Dr. Blue wrote:
OK, after reading here for months, I registered and de-lurked to post this. For the first time in a while I went over to Orly's house-o-malware to see what she was writing about her experience yesterday. People here discussed whether to feel "sorry" for Taitz or not, and the general consensus seems to be that this is all of her own making, so no sympathy at all. However, I think few people would disagree that this woman has some serious mental health issues, and from mikedunford's report it sounds like she is seriously on the edge of a nervous breakdown. Maybe she NEEDS to have a nervious breakdown to get the help she needs.

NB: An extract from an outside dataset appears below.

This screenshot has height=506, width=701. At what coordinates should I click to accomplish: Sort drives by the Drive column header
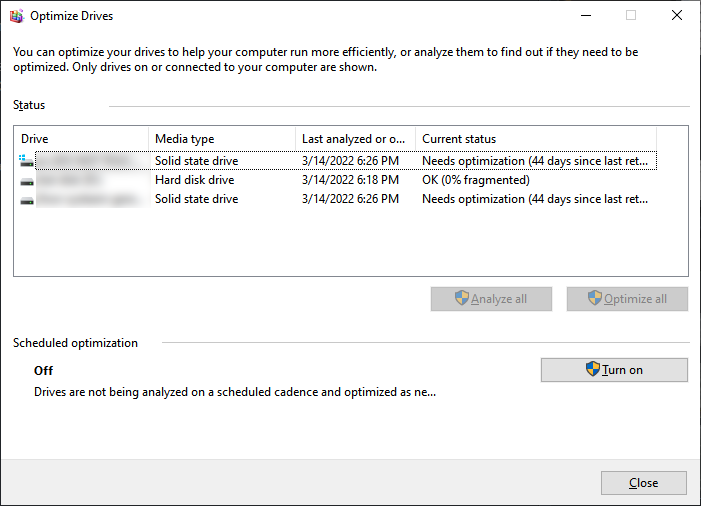[x=82, y=139]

But the comments at Orly's really bothered me this morning. It's clear that a lot of the "supportive" comments are from Obots, and it just struck me as "let's poke the crazy lady with a stick and see what happens." Does anyone else think that goes over the line? Whether you have sympathy for someone who has psychiatric problems is one thing (or, I suppose more appropriately, whether you have sympathy for what she has done as a result, which is different), but actively encouraging someone to go farther into the madness?
I think I can predict a couple of the members who might not share your concern (or who might recognize the concern, but not "care" about it). But it does concern me when it gets to the 'poking' stage. It's a weird calculus, watching and being watched back -- the experimenter affecting the outcome of their own science -- punking and spoofing on the way to ridicule.

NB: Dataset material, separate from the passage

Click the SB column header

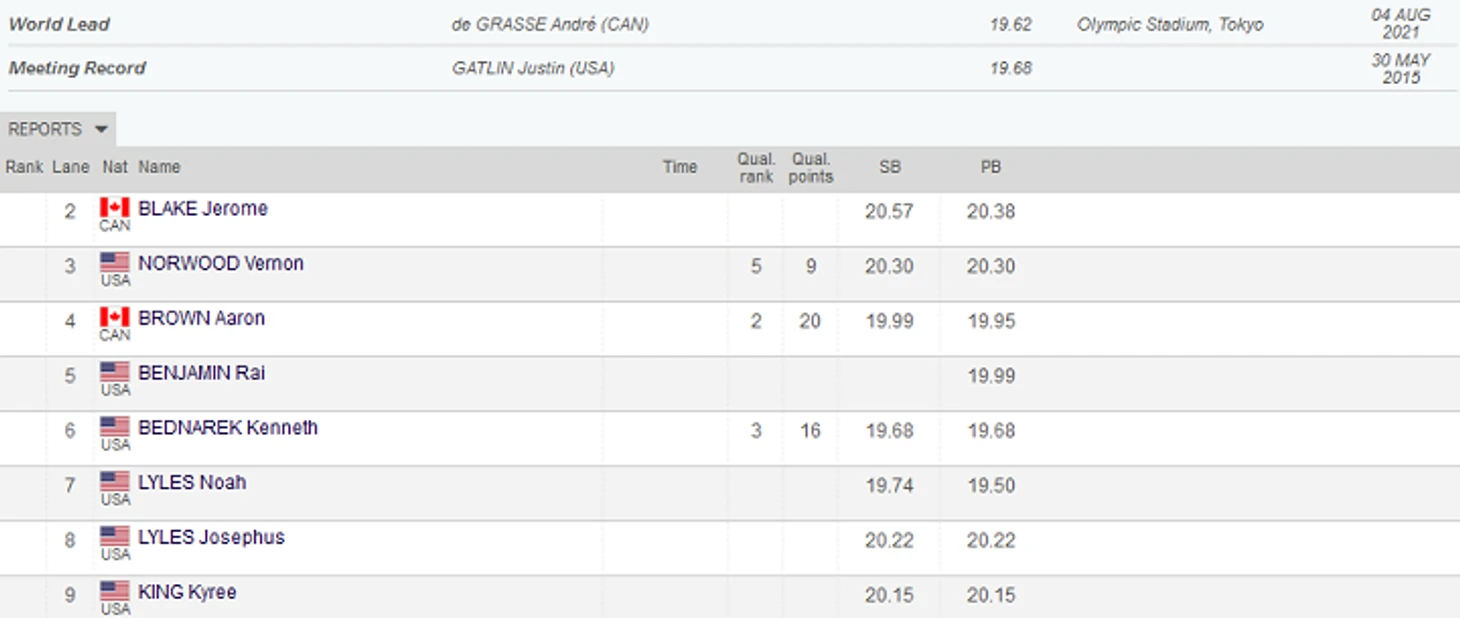point(889,167)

Not many of us really want totally to be on one side of one-way glass; we yearn to at least change minds. We yearn to not just explain the truth, but to
prove it. But at the same time we know it's impossible -- that most in the conspiracy mindset are not about to change any ideas, because their convictions about LFBCs and Vattel are not based on logic, reason, and scholarship, but rather on prejudice -- "pre"-"judge".

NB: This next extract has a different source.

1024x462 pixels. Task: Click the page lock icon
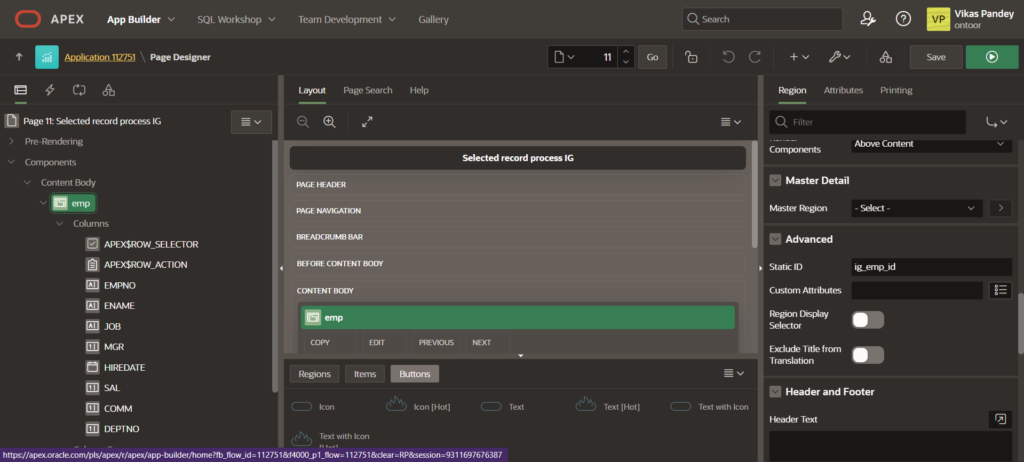(691, 57)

Orly is both ringleader AND victim of prejudice. It's part of what makes her fascinating. But she also seems to be sliding (fast) into real
pro se kook territory, like so many deranged perennial and vexatious litigants out there suing to keep the government from indoctrinating them in Sharia law via their fillings.
She is indeed a very sad case. Depending on how it all ends, there really could be a tragi-comic opera in this. What part each individual plays is up to them -- we believe in truth and freedom and law and the Constitution, which is why the birthers offend us. Do we also believe in cruelty toward the powerless? I don't think so. There's a line, but I think it's a little different for everyone.
Is there already a separate thread for this, essentially moral, debate? I don't remember.